Allen voran dafür verantwortlich war dabei für den von der englischen Südküste stammenden Klub aus der Middle Class der Premier League, „Pompey“ war dort in der gerade abgelaufenen englischen Saisonschließlich respektabler Achter, Sturm-Veteran Nwankwo Kanu. Denn der baumlang anmutende Nigerianer, mittlerweile 32-jährig und so schlaksig wie eh und je, hielt gegen die tapferen Waliser in Minute 37 seinen rechten Fuß hin, nachdem Cardiffs finnischer Schlußmann Enckelmann zuvor einen Distanzschuss nur abklatschen konnte.

Kanus Abstauber sollte „Pompey“ letztlich vor knapp 90.000 Zuschauern in dem so genannten Duell der Underdogs gegen die „Bluebirds“ für den zweiten FA Cup-Sieg der Vereinsgeschichte nach 69 Jahren ausreichen.

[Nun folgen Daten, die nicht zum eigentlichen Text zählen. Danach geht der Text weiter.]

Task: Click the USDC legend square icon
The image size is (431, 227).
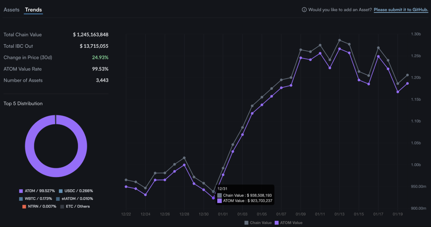Action: (x=61, y=191)
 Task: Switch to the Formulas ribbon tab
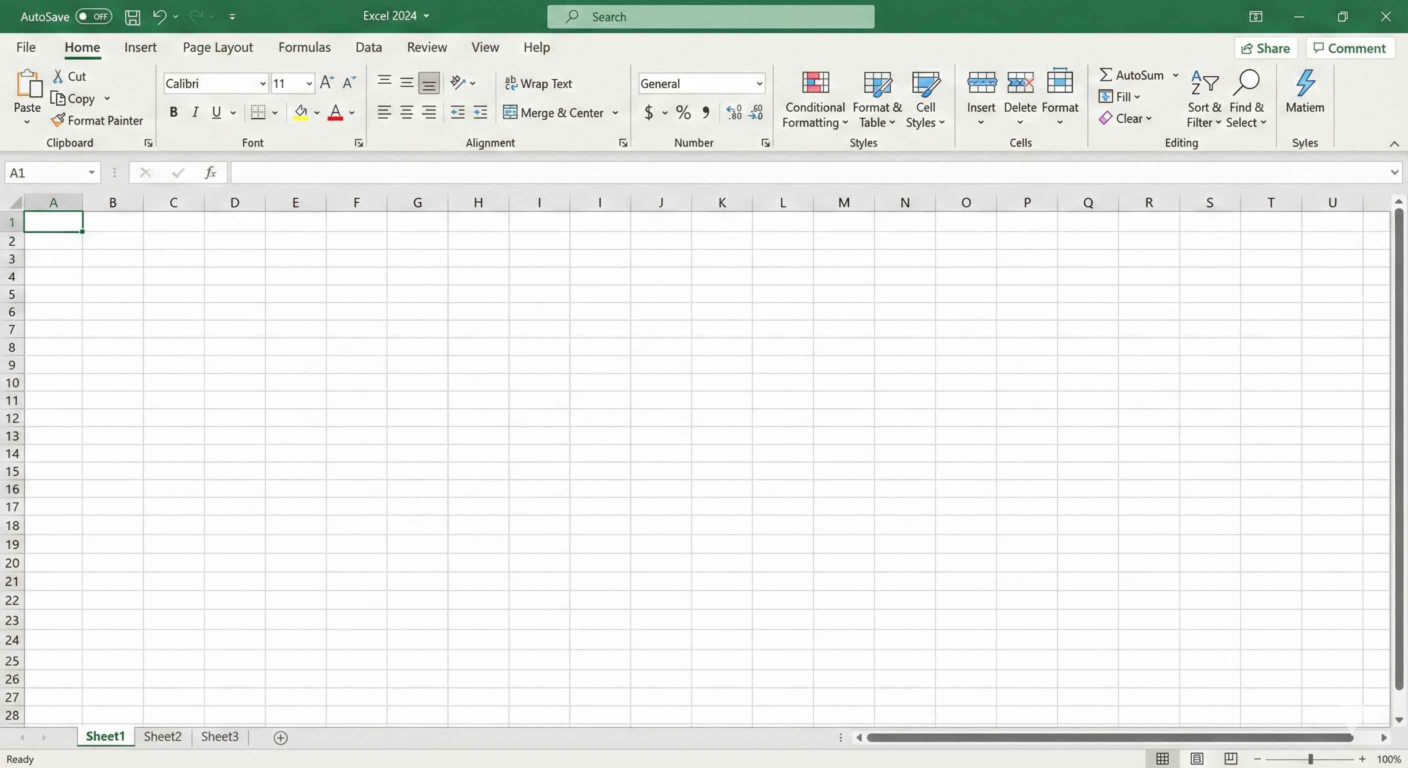[x=304, y=47]
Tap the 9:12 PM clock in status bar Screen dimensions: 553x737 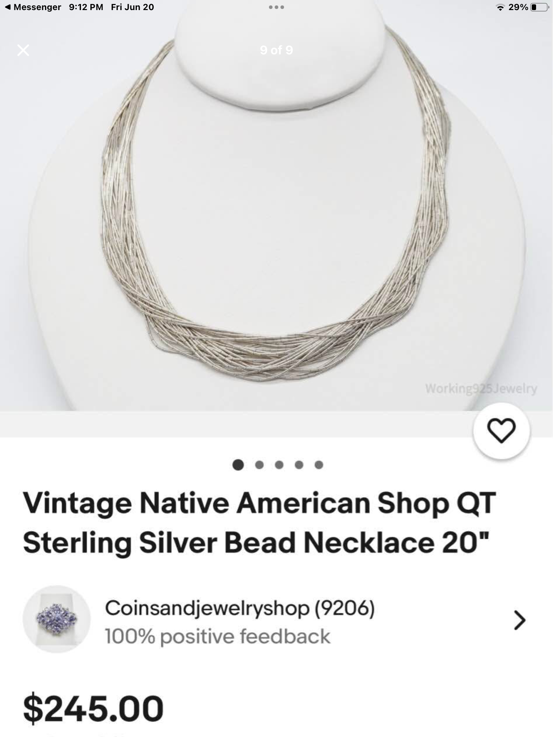[86, 7]
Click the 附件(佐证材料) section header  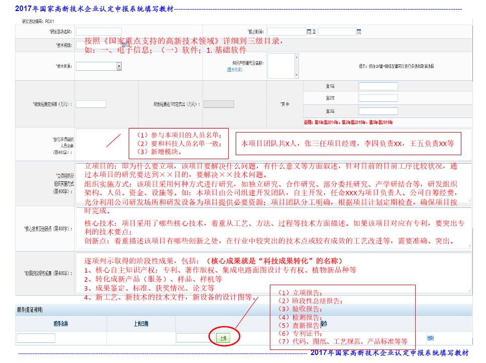(x=29, y=310)
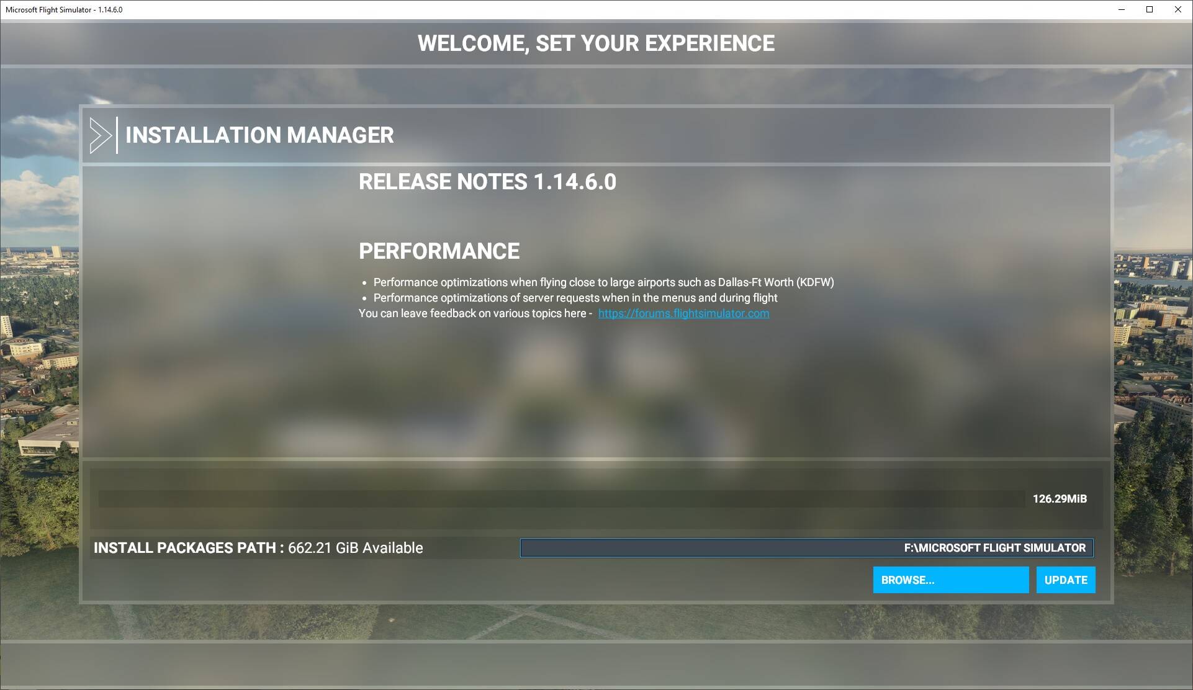Screen dimensions: 1193x690
Task: Click the maximize window icon
Action: [1150, 10]
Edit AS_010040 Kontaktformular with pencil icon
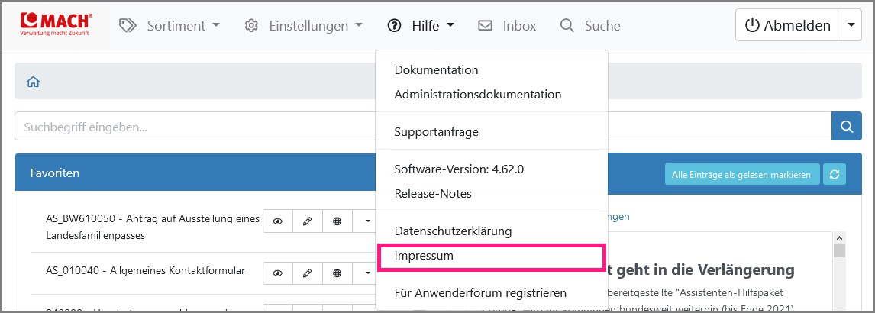Image resolution: width=875 pixels, height=313 pixels. [x=307, y=273]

Kanu selbst ließ sich nach dem Schlusspfiff gar noch zum König krönen, indem er sich von seinen Mitspielern eine schwarze Mütze aufsetzen ließ, auf der in weißen Lettern das majestätische Wörtchen „King“ prangte. Dank seines Tores erhofft sich der altgediente zweimalige afrikanische Fußballer des Jahres nunmehr einen neuen Vertrag im Fratton Park, wo in der kommenden Saison im 101. Vereinsjahr von Portsmouth erstmals Europapokalspiele über die Bühne gehen werden.

Die können den „Pompey“-Kickern nun nicht mehr genommen werden. Anders als im Übrigen die nach dem Finale verteilten Siegermedaillen, die sich Portsmouth-Rechtsverteidiger Glen Johnson und Ersatzkeeper Jamie Ashdown, die sich offenbar leicht fahrlässig zu diebisch gefreut haben, aus ihrem Kulturbeutel bzw. Jackett stibitzen ließen, was die stets ehrenfeste Sun dazu veranlasste, die diebischen Elstern mit einem wütenden „Give them back!“ zur Rückgabe der unschuldigen Medaillen aufzufordern...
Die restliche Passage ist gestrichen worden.